Kamis, 25 Jun 2026
Ditenangkan Saat Kalap di Kedai Tuak, Petani di Rohil Malah Aniaya Polisi
Admin
Senin, 19 Okt 2020 13:05
Riauterkini.com
Kapolres Rokan Hilir AKBP Nuhadi Ismanto, SH, SIK melalui Kasubag Humas AKP Juliandi, SH merilis, Senin (19/10/20), kejadian pada Jumat (16/10/20), sekitar pukul 21.30 WIB, polisi bernama Saud Marjohan Situmeang (37) bersama rekannya Budiono datang ke warung milik Panjaitan alias Jait. Di warung itu, polisi dan temannya minum tuak sambil karaoke.
Dan sekitar pukul 22.00 WIB, datang pelaku, inisial PS (27), warga Lancang Kuning Baganbatu bersama dengan dua orang laki-laki yang tidak dikenal korban. Dan diwarung itu pula pelaku bersama dengan 7 orang lainnya bernyanyi karaoke secara bergantian sambil minum tuak.
Dan pada sekira pukul 22.30 WIB pelaku marah-marah sambil mengatakan "Nggak sukak aku dituangkan minuman, adanya uang saya sanggup saya membayar ini semua", kata petani itu ditirukan Juliandi.
Dan polisi melihat bahwa pelaku saat itu dalam keadaan emosi dan keluar dari warung tersebut untuk mengambil gelas dimeja luar.

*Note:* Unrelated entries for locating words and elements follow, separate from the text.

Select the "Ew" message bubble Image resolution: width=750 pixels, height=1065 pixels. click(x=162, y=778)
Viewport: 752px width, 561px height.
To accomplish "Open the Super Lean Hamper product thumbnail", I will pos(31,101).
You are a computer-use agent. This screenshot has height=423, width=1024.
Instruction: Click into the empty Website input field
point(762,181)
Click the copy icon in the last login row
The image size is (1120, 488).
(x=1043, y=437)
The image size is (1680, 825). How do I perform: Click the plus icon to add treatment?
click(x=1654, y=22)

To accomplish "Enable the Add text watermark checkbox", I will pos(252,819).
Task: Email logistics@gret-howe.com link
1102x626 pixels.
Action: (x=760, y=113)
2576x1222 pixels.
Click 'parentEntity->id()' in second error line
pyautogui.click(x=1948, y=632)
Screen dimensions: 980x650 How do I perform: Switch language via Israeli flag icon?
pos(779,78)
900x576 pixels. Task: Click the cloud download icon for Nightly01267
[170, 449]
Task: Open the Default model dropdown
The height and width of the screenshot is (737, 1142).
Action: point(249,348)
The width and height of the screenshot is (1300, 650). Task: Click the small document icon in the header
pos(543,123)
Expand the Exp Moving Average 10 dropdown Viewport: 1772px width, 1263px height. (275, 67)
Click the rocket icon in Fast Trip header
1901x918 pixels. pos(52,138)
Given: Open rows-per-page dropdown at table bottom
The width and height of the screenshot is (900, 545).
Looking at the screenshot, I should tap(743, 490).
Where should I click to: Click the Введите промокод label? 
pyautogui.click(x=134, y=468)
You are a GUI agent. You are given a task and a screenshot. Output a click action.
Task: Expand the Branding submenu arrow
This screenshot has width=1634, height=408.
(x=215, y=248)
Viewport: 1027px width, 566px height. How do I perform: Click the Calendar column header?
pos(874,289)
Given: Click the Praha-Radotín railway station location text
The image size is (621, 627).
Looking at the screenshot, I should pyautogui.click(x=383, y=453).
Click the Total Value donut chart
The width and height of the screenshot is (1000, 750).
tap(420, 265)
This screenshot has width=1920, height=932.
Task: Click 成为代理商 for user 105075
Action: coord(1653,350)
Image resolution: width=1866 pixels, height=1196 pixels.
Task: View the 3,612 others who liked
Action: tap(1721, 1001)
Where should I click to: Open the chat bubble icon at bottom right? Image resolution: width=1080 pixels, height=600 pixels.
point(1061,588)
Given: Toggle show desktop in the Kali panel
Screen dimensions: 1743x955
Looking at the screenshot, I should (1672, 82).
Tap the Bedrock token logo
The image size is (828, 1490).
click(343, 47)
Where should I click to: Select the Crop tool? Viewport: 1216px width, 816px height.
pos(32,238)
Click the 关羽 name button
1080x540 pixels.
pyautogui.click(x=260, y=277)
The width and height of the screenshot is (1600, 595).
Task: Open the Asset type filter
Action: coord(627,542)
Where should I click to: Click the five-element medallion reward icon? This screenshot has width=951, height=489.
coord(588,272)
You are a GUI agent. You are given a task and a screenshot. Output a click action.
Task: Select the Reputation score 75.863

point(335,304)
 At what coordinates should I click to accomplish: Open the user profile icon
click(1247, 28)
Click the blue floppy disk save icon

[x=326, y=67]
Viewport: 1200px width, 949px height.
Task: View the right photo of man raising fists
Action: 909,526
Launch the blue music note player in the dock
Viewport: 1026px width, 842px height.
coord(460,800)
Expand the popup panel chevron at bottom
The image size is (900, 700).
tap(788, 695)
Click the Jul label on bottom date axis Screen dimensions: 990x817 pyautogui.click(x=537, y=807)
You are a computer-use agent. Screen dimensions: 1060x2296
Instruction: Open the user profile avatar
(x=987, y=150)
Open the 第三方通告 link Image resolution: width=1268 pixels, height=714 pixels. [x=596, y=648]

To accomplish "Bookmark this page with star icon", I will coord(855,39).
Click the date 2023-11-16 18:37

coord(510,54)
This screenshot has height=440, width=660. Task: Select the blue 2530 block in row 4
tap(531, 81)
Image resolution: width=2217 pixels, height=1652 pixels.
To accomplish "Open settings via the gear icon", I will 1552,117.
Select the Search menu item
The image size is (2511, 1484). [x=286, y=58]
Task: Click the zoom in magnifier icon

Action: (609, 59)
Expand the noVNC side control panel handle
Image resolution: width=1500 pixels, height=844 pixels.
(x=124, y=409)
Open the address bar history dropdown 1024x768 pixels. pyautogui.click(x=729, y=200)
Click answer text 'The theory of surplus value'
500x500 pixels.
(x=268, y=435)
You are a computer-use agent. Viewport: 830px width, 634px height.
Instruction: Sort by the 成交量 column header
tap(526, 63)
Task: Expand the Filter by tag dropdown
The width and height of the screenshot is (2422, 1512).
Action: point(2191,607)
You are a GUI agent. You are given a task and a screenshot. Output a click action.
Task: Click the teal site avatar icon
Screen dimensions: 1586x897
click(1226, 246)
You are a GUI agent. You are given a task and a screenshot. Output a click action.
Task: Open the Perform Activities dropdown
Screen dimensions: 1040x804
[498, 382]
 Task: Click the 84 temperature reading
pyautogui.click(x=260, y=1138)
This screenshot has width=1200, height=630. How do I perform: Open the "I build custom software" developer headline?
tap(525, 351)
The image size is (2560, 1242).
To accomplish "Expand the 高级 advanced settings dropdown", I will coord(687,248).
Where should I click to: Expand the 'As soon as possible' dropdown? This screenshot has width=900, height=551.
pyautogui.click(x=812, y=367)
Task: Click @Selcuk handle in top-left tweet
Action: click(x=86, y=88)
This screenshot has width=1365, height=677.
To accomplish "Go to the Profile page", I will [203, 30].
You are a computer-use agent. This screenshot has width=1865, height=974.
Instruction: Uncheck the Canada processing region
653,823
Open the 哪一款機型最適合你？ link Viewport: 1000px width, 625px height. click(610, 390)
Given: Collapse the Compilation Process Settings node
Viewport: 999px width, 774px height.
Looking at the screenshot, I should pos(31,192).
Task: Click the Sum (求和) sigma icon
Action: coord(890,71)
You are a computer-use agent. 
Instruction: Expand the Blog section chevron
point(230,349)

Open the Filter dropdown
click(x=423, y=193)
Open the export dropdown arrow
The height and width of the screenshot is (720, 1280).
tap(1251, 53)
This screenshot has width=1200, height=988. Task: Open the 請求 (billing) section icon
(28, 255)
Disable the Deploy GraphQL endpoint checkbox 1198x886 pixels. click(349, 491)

Melihat hal itu, kemudian polisi keluar untuk menenangkan pelaku dan mengamankan gelas yang dipegang oleh pelaku sambil memeluk pelaku dari arah depan.
Namun, pelaku justru langsung memukulkan gelas tersebut kewajah korban secara berulang-ulang sehingga gelas itu pecah dan melukai kepala korban tepatnya dibagian pelipis dan luka robek dibagian belakang telinga sebelah kiri serta leher sebelah kiri.
Melihat kejadian itu, kemudian para pengunjung warung langsung menolong korban dan membawanya untuk berobat. Dan pada saat itu korban juga melaporkan ke petugas jaga Polres Rokan Hilir melalui ponselnya.
Berselang beberapa saat kemudian, petugas kepolisian tiba dilokasi dan langsung mengamankan pelaku dan kemudian diamankan ke Mapolres Rokan Hilir.
"Saat ini pelaku dan barang bukti berupa pecahan gelas yang digunakan pelaku sudah kita amankan di Mapolres untuk dilakukan proses lebih lanjut, " jelas Juliandi.